Artwork Information

  • Title:

    Ghost Women of Essaouira, No. I, The

  • Artist:

    Browning, Colleen

  • Artist Bio:

    American (born in Ireland) 1929–2003

  • Date:

    1983

  • Medium:

    Oil on canvas

  • Dimensions:

    40 1/2 x 48 3/8 inches

  • Credit Line:

    Wichita Art Museum, Museum purchase, the Lulu and Kenneth Brasted, Sr. Memorial Fund

  • Object Number:

    1986.83

  • Display:

    Not Currently on Display


About the Artwork

This painting, titled The Ghost Women of Essaouira, No I, was executed in 1983 by the American realist Colleen Browning. The work simply depicts three figures—two women heavily cloaked in traditional Eastern dress and one male in western garb seen in the far distance—who are walking along a narrow, alley-like street in Moroc­co. But the primary interest of this painting stems not from the theme but from the powerful formal dynamics of the composition itself. Indeed, the arrangement of line, shapes and colors is geometrically planned to draw the eye to a central focal point. For the vast stretches of wall surface that border the narrow street are punc­tuated by the bright blue and yellow windows and doors that cluster near the center of the composition and hold the viewer’s attention. At the same time, the eye travels along the narrow street into the compositional depths where it halts as the street bends to the right in a murky atmosphere of ominous shadows. It is there that visibili­ty ends and imagination takes over.

Another aspect of enormous interest relates to the sensorial responses vicariously experienced as the result of the artist’s treatment of the scene. For the attentive viewer readily becomes aware of the stench of stale air trapped in the narrow street, the reverberating clack of the footsteps in an otherwise silent setting, and the un­sightly stains both on the walls and on the street. Moreover, the marked variations in the thickness of pig­ment applied by the artist to the canvas accent the im­pression of crumbling stucco and patched wall surfaces so commonly found on actual house walls in the Mediterranean region.

One other point of much interest is found in the marked contrast between the social reality of the past in confrontation with present-day activities. This, of course, is effectively accomplished by the introduction of such anachronistic elements as the bicycle, the elec­tric wiring, the high heeled shoes worn by the cloaked woman in the foreground and the steel manhole cover set into the street near the center of the composition. In­deed, the technique of compressing time in a composi­tion of this type is a feature that justifies the use of the term new realism as a valid description of much contem­porary work.

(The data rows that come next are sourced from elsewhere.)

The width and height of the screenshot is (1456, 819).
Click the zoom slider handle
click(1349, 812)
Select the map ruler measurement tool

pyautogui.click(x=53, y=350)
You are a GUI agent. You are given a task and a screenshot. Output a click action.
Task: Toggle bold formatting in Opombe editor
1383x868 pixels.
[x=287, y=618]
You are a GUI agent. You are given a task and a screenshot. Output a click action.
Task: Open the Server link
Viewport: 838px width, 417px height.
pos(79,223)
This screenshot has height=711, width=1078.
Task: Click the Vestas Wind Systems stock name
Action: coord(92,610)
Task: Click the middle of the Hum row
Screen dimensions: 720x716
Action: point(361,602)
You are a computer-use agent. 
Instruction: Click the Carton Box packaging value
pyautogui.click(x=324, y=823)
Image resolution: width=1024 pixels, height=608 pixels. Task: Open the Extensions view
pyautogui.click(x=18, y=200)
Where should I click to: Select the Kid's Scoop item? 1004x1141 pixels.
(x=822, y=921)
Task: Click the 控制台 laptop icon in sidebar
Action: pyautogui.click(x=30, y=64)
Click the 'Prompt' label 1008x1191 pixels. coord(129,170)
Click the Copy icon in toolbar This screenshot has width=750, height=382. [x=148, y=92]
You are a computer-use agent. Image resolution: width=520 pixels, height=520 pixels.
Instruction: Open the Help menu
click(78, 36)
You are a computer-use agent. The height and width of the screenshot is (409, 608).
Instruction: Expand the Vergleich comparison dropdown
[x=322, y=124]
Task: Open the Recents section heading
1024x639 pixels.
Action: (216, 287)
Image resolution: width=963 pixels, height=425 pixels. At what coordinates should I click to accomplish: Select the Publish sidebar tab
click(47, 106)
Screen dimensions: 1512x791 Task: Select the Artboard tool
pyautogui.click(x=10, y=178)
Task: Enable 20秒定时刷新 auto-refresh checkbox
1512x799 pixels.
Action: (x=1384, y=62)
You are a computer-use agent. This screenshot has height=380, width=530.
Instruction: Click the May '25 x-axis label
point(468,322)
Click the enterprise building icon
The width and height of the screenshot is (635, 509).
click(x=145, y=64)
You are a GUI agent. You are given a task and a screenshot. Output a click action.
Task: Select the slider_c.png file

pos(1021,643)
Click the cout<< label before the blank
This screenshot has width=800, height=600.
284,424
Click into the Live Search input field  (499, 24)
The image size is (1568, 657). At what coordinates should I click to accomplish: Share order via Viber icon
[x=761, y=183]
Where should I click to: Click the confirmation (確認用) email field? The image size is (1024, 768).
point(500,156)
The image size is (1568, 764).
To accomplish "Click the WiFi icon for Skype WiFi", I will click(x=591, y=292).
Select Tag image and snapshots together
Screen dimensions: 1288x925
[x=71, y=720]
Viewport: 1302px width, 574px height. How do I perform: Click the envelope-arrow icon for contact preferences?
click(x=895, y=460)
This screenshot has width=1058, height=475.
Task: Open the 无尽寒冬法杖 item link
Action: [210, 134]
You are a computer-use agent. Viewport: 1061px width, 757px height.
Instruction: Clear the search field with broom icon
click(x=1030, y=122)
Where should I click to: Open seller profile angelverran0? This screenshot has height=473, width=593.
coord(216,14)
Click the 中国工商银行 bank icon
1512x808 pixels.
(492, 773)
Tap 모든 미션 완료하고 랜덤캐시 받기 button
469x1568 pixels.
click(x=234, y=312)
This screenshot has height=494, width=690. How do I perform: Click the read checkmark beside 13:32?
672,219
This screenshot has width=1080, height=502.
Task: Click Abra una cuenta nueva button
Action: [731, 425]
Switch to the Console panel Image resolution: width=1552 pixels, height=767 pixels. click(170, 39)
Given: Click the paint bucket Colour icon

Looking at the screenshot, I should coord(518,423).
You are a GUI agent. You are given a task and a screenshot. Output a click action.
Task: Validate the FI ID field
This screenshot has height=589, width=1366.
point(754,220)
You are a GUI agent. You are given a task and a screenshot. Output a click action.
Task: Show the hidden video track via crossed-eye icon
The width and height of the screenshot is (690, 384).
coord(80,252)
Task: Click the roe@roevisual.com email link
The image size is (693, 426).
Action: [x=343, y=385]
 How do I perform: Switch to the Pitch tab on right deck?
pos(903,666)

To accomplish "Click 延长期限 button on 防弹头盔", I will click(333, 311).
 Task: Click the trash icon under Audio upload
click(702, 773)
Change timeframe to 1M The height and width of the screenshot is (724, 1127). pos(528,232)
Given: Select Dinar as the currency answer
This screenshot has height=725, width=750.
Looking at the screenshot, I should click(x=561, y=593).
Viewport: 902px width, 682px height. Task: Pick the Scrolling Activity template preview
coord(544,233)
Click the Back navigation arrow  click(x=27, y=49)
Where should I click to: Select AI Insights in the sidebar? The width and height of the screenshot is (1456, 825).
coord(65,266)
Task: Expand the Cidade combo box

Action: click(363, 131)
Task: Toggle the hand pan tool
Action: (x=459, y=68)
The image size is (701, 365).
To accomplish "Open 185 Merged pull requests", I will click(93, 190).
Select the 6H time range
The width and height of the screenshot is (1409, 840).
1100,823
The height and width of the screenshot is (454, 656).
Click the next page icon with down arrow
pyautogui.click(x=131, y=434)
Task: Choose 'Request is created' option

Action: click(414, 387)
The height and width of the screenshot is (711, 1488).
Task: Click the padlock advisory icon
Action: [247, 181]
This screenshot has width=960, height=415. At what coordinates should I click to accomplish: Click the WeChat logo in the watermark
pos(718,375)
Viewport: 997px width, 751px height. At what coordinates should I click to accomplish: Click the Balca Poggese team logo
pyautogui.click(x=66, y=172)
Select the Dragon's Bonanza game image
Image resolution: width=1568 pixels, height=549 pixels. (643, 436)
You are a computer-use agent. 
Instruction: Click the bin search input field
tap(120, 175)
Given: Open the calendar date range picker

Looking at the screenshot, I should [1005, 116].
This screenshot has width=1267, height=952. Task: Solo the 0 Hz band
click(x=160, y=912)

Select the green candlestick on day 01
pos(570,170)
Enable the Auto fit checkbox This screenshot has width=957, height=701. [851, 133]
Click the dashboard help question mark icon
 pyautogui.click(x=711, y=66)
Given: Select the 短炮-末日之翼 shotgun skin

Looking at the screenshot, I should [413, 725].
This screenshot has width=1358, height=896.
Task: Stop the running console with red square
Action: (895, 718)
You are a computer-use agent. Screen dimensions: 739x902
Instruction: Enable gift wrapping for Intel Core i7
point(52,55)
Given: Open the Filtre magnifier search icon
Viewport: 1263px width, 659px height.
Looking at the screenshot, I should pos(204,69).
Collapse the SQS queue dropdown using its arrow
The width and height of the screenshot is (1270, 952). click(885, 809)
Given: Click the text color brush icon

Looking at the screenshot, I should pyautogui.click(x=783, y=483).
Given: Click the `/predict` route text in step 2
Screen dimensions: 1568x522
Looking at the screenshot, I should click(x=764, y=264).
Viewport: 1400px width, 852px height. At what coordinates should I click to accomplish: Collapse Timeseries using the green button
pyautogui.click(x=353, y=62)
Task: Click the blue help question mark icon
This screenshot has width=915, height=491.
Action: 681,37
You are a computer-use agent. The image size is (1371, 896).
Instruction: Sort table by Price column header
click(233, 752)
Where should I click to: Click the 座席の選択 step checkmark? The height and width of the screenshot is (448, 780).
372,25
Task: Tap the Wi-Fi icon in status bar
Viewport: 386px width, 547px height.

Colleen Browning is of Celtic ancestry and was born in County Cork, Ireland, in 1929. She studied art at the Slade School of Art in London. In 1949, she immigrated to America and settled in Rochester, New York. She is a resident of New York City but, at the same time, has a studio on the Caribbean Island of Granada, where she spends many months each year. She has exhibited in major museums throughout the United States and Europe.